* _Dataset content_:
========
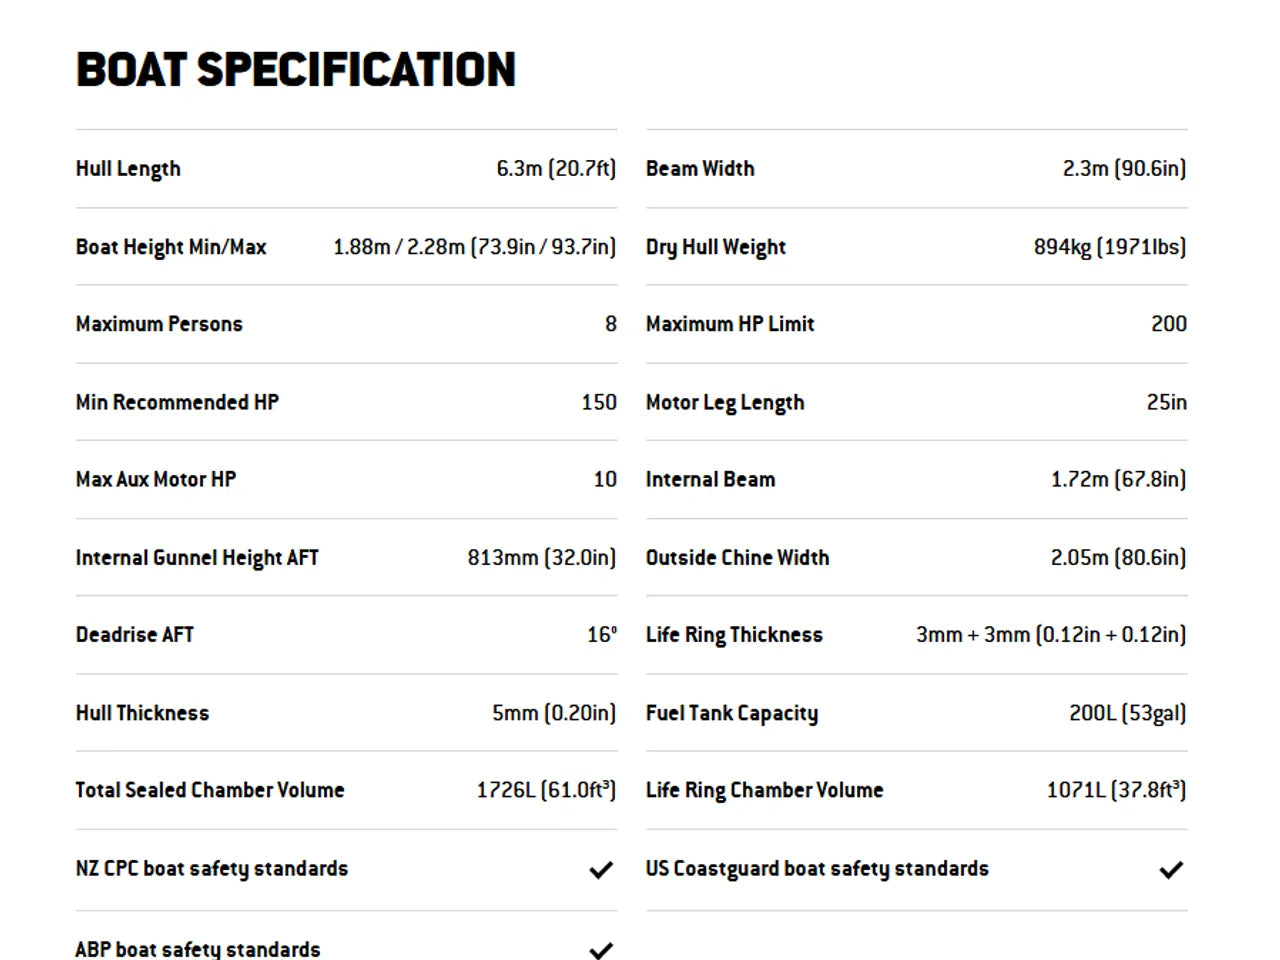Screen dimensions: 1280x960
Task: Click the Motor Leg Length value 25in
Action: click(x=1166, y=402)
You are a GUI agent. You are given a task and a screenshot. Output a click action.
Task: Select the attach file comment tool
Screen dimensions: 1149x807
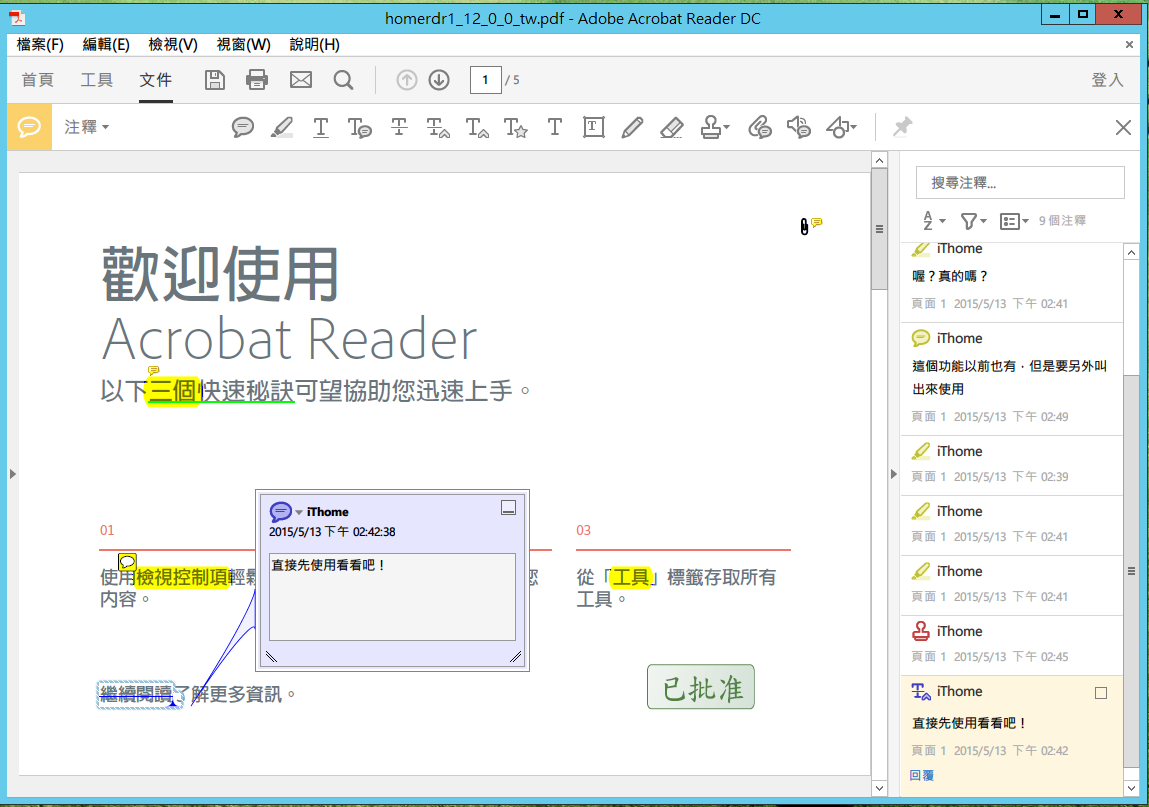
========
* _Problem to work on_: Update all the items above by replacing "GUI agent" with "screen assistant", keeping everything else the same. Leave the pictures out of your answer.

* _Task solution_:
Screen dimensions: 1280x960
Task: Click the Motor Leg Length value 25in
Action: click(x=1166, y=402)
You are a screen assistant. You are given a task and a screenshot. Output a click action.
Task: Select the attach file comment tool
Screen dimensions: 1149x807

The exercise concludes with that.